In the basement of Ed Brook‘s lab at Oregon State University in Corvallis, Christo Buizert ducked into a freezer hovering around -11 degrees Fahrenheit in a short-sleeved shirt and Birkenstocks, emerging moments later with a disk-shaped slice of ancient ice.
It was a piece of scrap, the remnants of a sample pulled from the layer of ice that sits top Antarctica, according to Buizert, an assistant professor at the College of Earth, Ocean, and Atmospheric Sciences. The continent is so cold that even in the warmest summer months the ice layer almost never melts, and in some places it reaches roughly three miles thick. If all that ice were to melt, global sea levels would rise by some 70 meters, according to Buizert.
Now, outside the freezer, the leftover core sample was rapidly melting and pooling at Buizert’s feet. If you held the ice chunk up to your ear at that moment, you would have heard the crackle of air bubbles popping as ancient gases trapped some 50,000 years ago escaped back into the atmosphere. Only in Antarctica and Greenland, where snow falls in airy flakes before being compressed into ice without first melting, are the ice layers laced with tiny bubbles of trapped air such as these.
Buizert likes to watch the bubbles escape from scrap pieces into a cool drink. “When you need a 100-meter ice core, you drill one extra meter for your drinks,” he jokes.
Both Buizert and Brooks, a distinguished professor of earth, ocean, and atmospheric sciences, are interested in the levels of greenhouse gasses—carbon dioxide, methane, and nitrous oxide—trapped within these pockets, and what they might tell us about the Earth’s ancient climate.
This particular ice chunk is hardly even considered “old” by Antarctica’s standards. The oldest ice found so far on the continent is 2.7 million years old. To get to it usually involves drilling deep into the ice layer and extracting a cylindrical core. It can take years to drill an ice core, which is usually extracted in 10-foot sections. The deeper the drill gets, the longer it takes to pull the sample to the surface. “Imagine if you had to walk three miles only 10 feet at a time,” Buizert says.
In some places, old ice layers are easier to get to. Many of the samples Brook’s lab collects come from Antarctica’s Taylor Glacier, where strong winds whip across the surface carrying away snow and ice so that old layers rise to the surface. “Here, you can just walk through time,” Christo says.
The trickiest part of this work is getting the air out without contaminating it. To measure methane or nitrous oxide levels, Brook’s lab puts small pieces of ice core into jars and then pumps out the air so that the sample sits in a vacuum.
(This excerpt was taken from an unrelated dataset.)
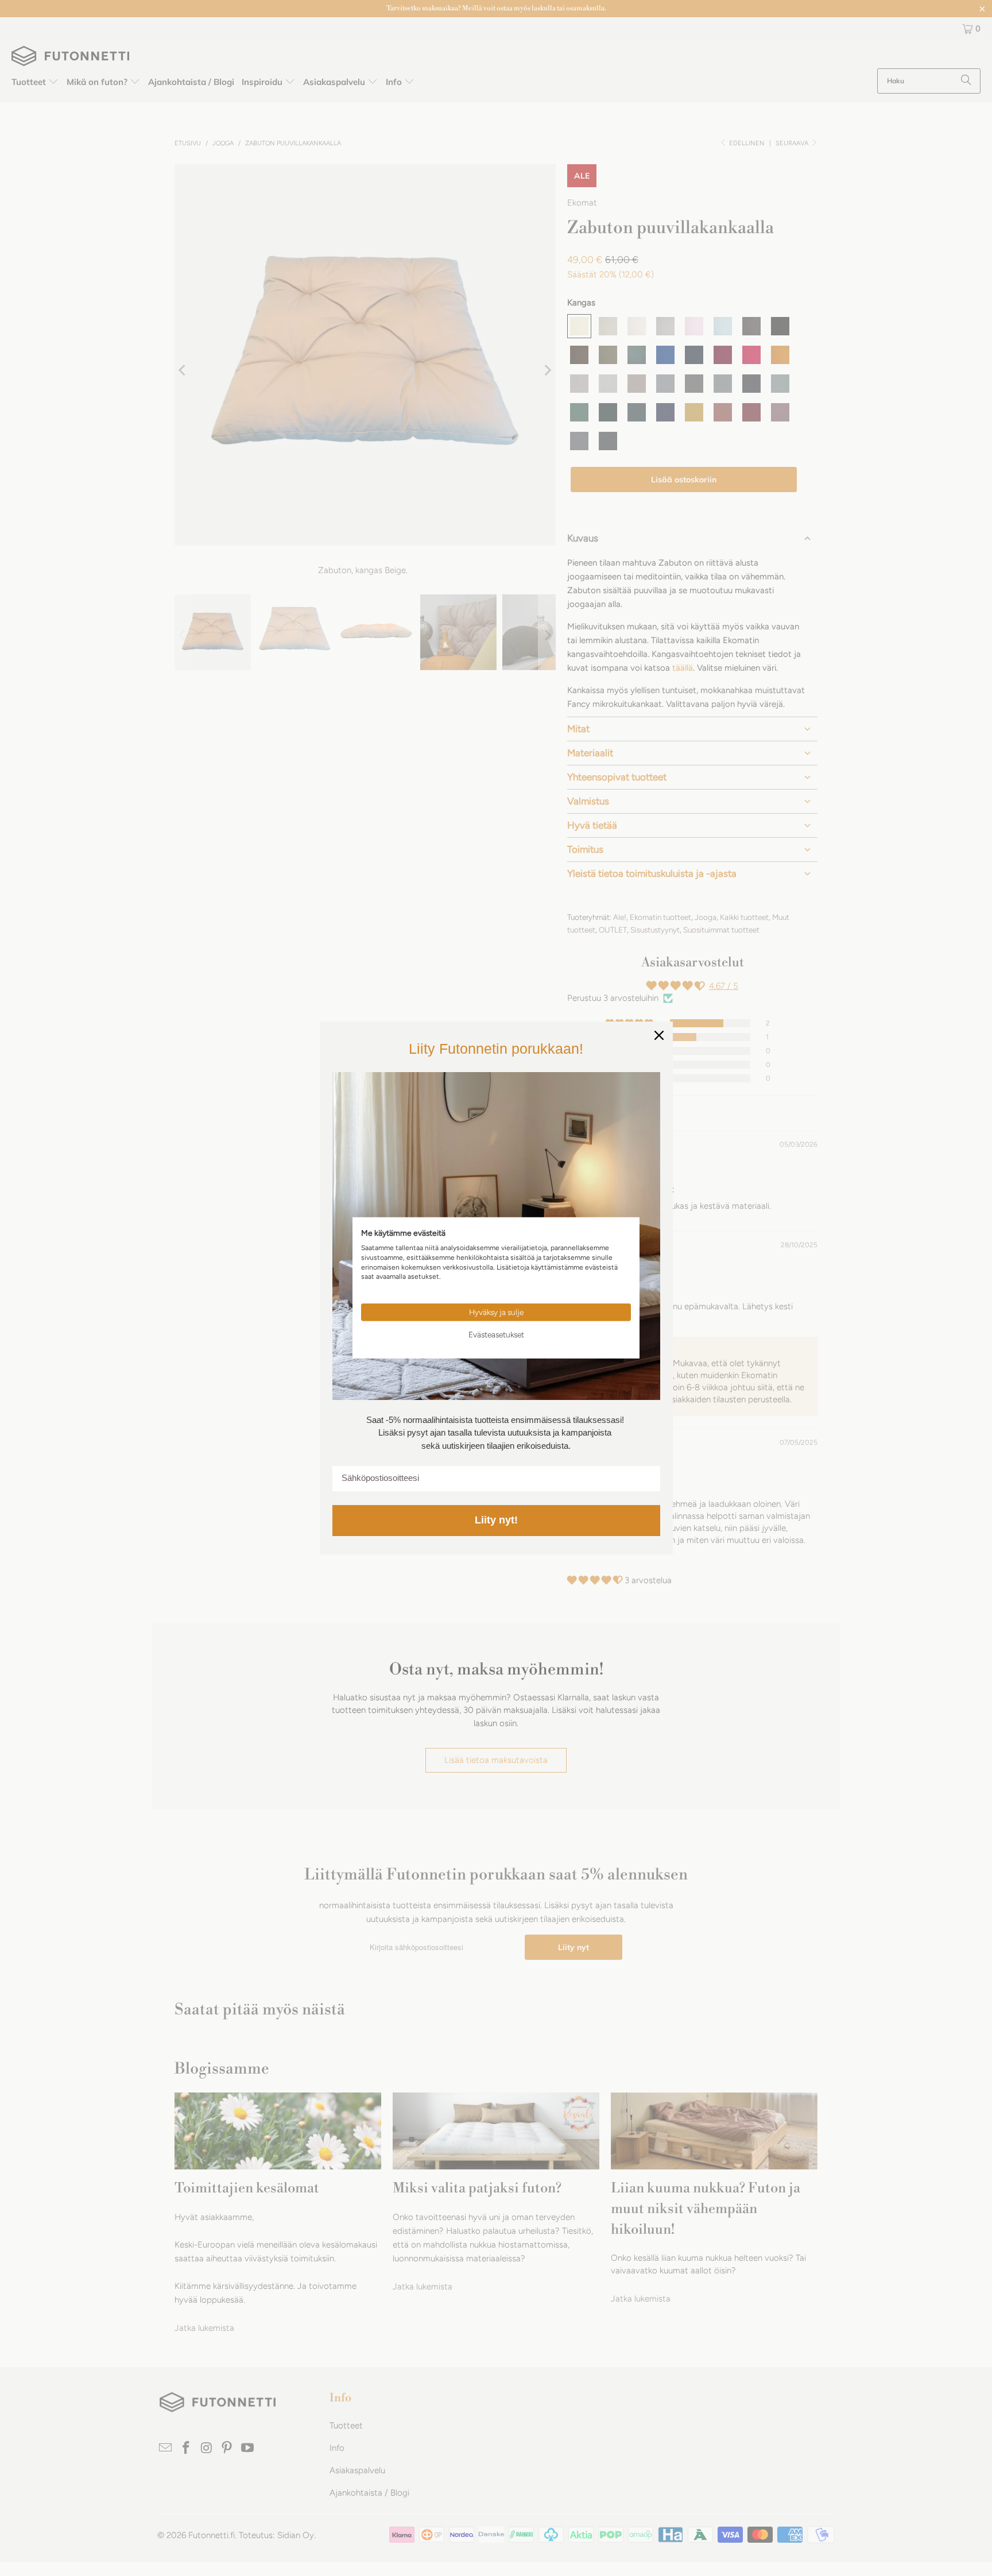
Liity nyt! (496, 1520)
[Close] (659, 1035)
Then the ice is melted, allowing the gases, which are insoluble in water, to escape. To measure carbon dioxide levels, which would dissolve into water, Brook’s team crushes the ice sample to bits instead of melting it. Once the air is separated from the ice, the researchers use gas chromatography to quantify the trace gases.
Some of their results can be seen in a poster titled “Ice Cores: Time Machines Into the Earth’s Past,” which leans against a wall in the hallway just outside the freezer. There’s a graph in the corner that charts temperature, carbon dioxide, and methane levels going back at least 800,000 years. The gas levels and temperatures tend to spike and fall in unison, cycling through highs and lows every 100,000 years or so. Scrunched together, the peaks and troughs look like the read-out from a hospital heart rate monitor. But toward the far end, when the graph reaches the present day, the lines tracking carbon dioxide and methane levels rocket up far above any previous high recorded in the ice core. And this alarming chart is already out of date: On the poster, carbon dioxide levels are just shy of 400 parts per million—a threshold crossed just last year.
Carbon dioxide and methane are the two most potent greenhouse gases, but nitrous oxide is becoming more important, according to Brooks. The gas stays in the atmosphere for roughly 140 years, and is eventually destroyed in a process that involves ozone. As we phase out ozone-harming chemicals like chlorofluorocarbons, nitrous oxide become the most important ozone-depleting greenhouse gas. Carbon dioxide, on the other hand, will remain in the atmosphere much longer—long after we stop emitting it.
“Some fraction of the carbon dioxide we put in the atmosphere today is still going to be there 100,000 years from now,” Brook says.